### [Exercise directions]
Which lines of the listing below contain the string "Instruction"? Pick out each one and copy it.

[Items from a dataset]
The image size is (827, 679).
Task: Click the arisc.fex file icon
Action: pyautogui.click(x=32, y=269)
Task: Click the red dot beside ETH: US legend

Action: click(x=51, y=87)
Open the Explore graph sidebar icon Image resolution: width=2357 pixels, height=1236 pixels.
---
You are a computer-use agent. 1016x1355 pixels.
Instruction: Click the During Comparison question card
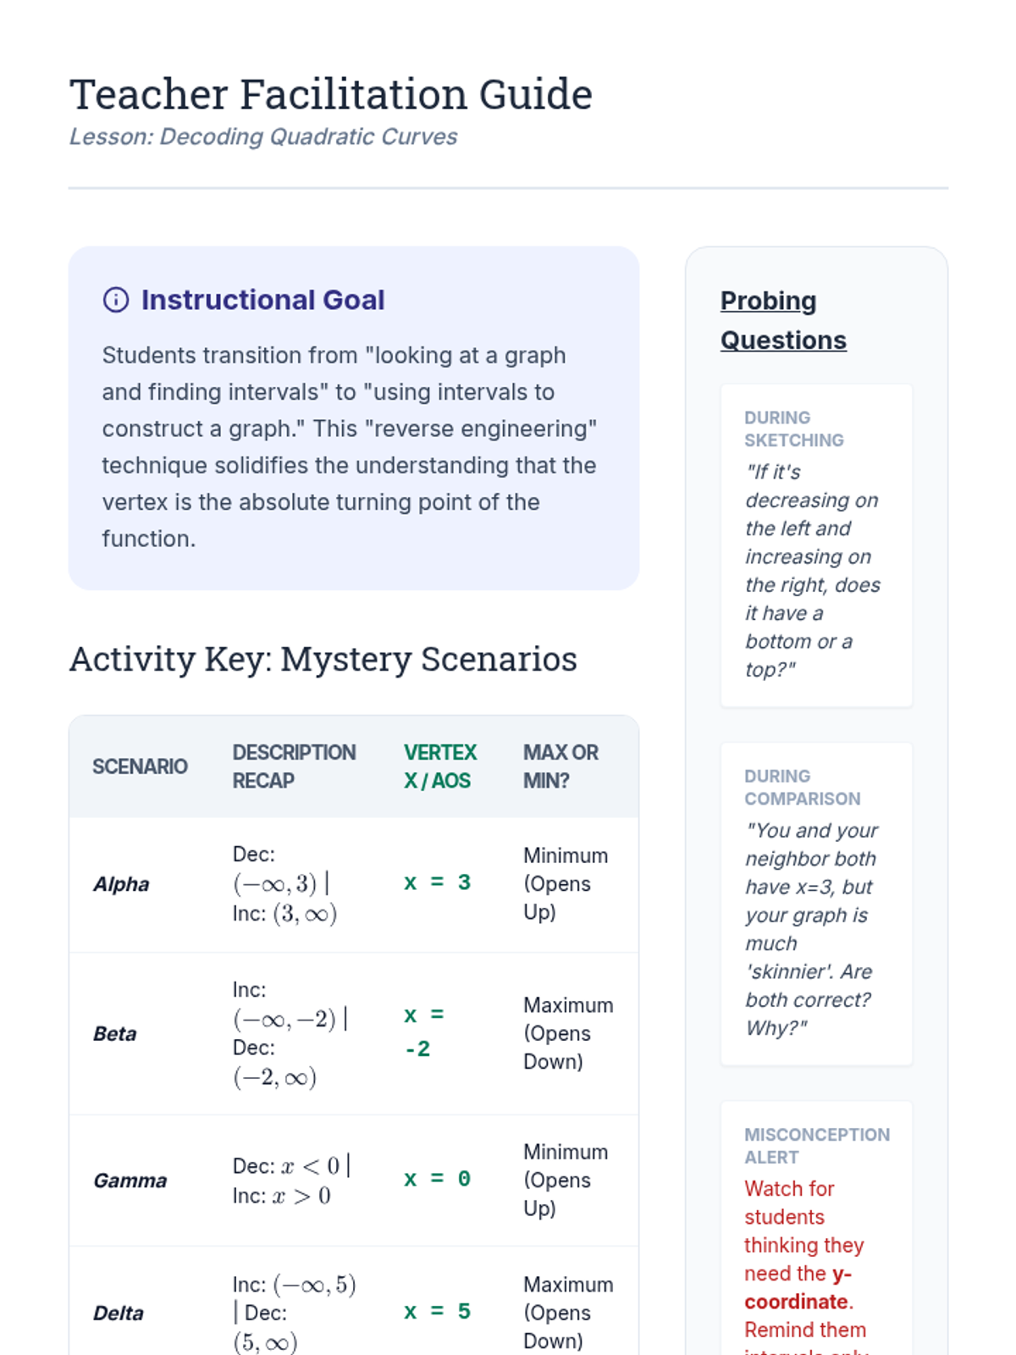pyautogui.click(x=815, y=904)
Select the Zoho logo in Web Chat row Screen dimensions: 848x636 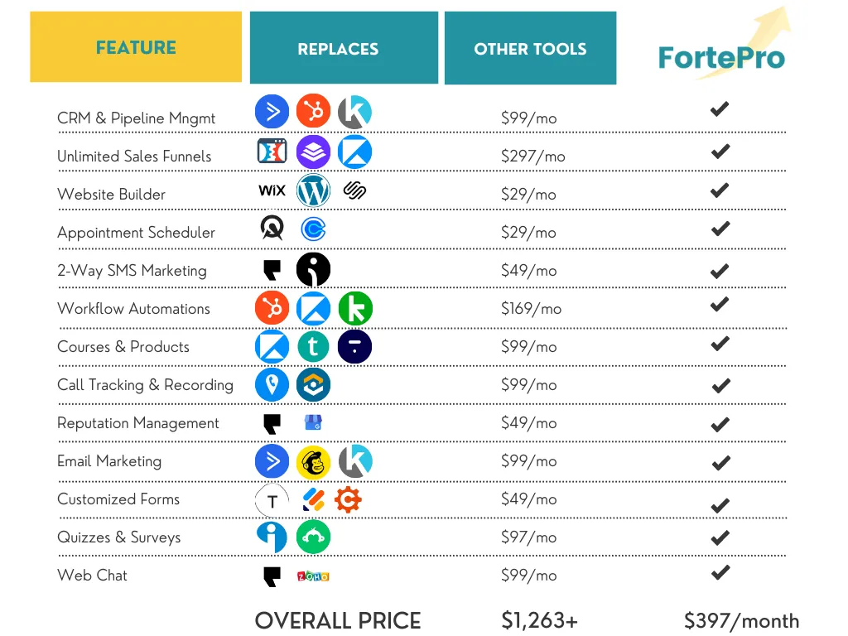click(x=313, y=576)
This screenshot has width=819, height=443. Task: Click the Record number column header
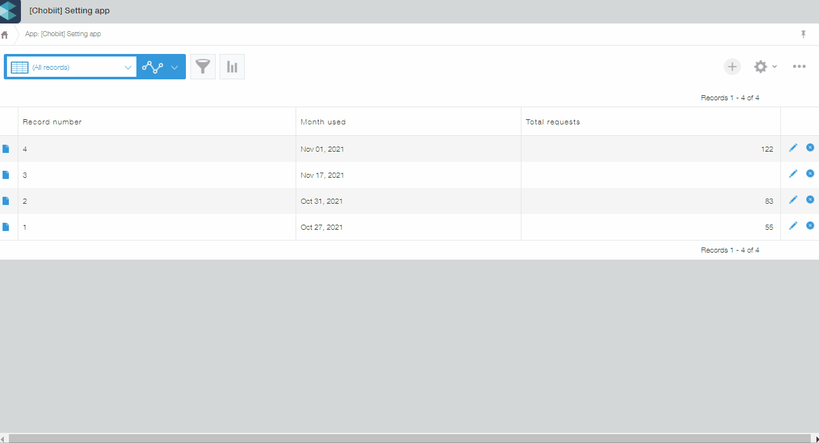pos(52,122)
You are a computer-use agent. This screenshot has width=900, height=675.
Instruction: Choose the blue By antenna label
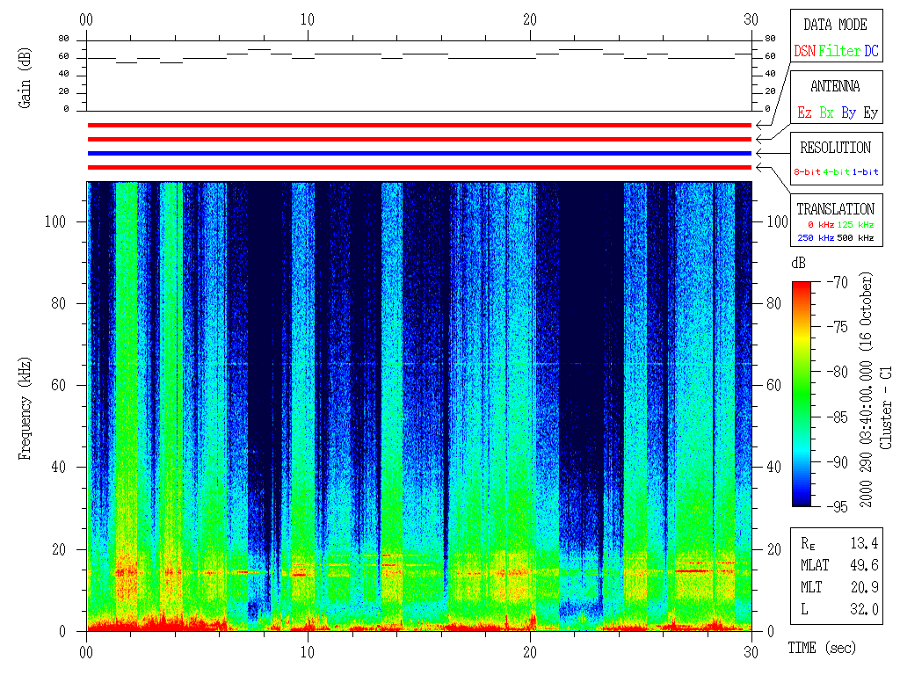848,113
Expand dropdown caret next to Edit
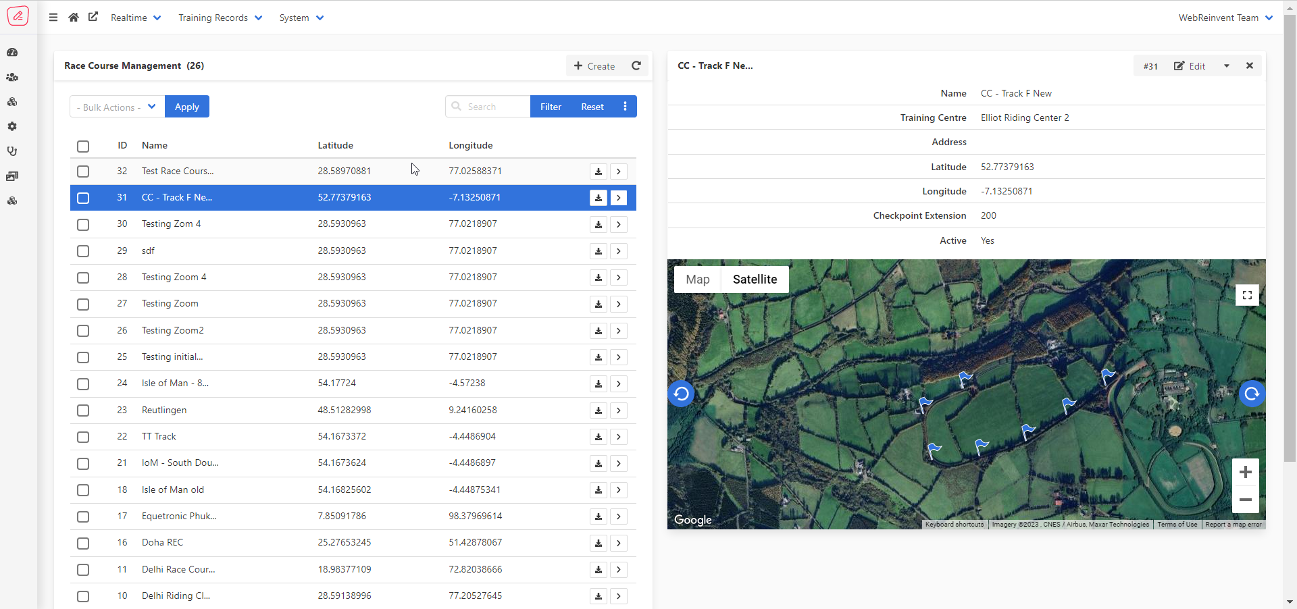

### [Exercise response]
Instruction: Click the During Comparison question card
Instruction: Choose the blue By antenna label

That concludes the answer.